======== Data records ========
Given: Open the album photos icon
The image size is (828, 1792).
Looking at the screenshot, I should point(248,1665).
========
======== Data records ========
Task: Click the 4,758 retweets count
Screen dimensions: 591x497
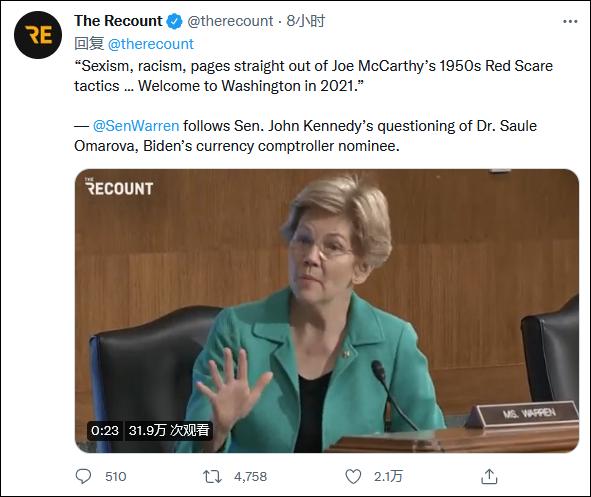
========
Give back precisely the lines above that start at the line containing "Task: Click the 4,758 retweets count" and end at the line containing "Screen dimensions: 591x497", inclusive. No other lines belong in the output.

### Your solution
Task: Click the 4,758 retweets count
Screen dimensions: 591x497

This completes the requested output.